La música empezó a flotar en el aire, el café —mezcla aromática, vigorizante brebaje, fluido oscuro y fuerte— se derramó en la taza. Bebió un sorbo, dejó la taza, llenó la pipa con tabaco que tenía en una bolsa de seda, la encendió.
La pantalla estaba pacientemente vacía. Se inclinó hacia adelante, apretó el botón de «Empiece». En la pantalla parpadearon unas letras brillantes, las teclas chasquearon, una hoja empezó a enroscarse y a caer en la bandeja.
Pensaba con poco entusiasmo en las novelas, algo en lo que un hombre podía hincar el diente, una semana entera para sentar los parámetros; pero luego todo un mes de trabajo que podía llegar a ser muy aburrido: y Markwich le había dicho: «Tienes un talento especial para el relato corto, Bob». Olfato, una cierta aptitud, un je ne sais quoi.
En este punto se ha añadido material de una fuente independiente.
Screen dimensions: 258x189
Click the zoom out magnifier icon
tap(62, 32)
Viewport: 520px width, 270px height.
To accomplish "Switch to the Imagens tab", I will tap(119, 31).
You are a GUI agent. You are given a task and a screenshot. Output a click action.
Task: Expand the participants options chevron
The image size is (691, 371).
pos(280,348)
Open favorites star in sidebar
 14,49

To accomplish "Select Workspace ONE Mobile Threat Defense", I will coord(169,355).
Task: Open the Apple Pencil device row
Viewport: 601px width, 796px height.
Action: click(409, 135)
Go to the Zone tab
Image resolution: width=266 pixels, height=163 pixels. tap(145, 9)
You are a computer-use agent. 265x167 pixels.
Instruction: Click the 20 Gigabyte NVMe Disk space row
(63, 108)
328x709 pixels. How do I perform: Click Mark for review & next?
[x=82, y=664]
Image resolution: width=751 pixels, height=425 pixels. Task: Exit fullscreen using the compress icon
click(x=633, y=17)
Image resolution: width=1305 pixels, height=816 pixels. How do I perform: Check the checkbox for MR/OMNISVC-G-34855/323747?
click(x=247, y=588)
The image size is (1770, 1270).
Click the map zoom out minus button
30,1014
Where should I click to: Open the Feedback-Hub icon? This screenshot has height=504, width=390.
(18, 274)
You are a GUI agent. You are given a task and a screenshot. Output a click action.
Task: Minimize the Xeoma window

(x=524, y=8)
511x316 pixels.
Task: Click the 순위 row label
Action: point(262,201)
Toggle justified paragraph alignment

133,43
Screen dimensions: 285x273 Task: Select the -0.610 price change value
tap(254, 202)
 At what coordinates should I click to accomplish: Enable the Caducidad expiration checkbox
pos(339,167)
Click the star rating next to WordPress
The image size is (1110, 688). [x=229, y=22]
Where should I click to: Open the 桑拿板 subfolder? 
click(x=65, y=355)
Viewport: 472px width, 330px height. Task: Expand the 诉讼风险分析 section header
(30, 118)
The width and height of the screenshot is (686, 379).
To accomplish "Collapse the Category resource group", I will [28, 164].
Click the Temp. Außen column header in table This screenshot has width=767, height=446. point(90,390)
Bebió más café, dejó la taza. Suspiró otra vez, se pellizcó la nariz pensativamente, tocó el botón de «Empiece».
En la pantalla se leyó: «2122084 LIBRO MUNDIAL MOD FEM MAR SEP OPT 5», y luego:
«TEMA: | DESCUBRIMIENTO |
VICTORIA SOBRE RIVAL | |
ADAPTACIÓN A GRUPO». |
Tomó el lápiz luminoso y tocó la primera de las tres opciones. Las otras dos desaparecieron, y luego el resto de los signos que había en la pantalla. En su sitio apareció:
«AMBIENTE: | NUEVA YORK |
PARÍS | |
LONDRES | |
SAN FRANCISCO | |
DALLAS | |
BOSTON | |
DISNEYWORLD | |
ANTWERP | |
OCEAN TOWERS». |
Titubeó un instante, sin saber hacia donde apuntar el lápiz luminoso. Se detuvo en «Antwerp» (nunca había usado ese sitio) pero no, era demasiado exótico. Nueva York, París, Londres… Arrugó el ceño, apretó la pipa con los dientes y se zambulló en «Ocean Towers». No era más que una corazonada; en algún sitio parecía asomar una idea.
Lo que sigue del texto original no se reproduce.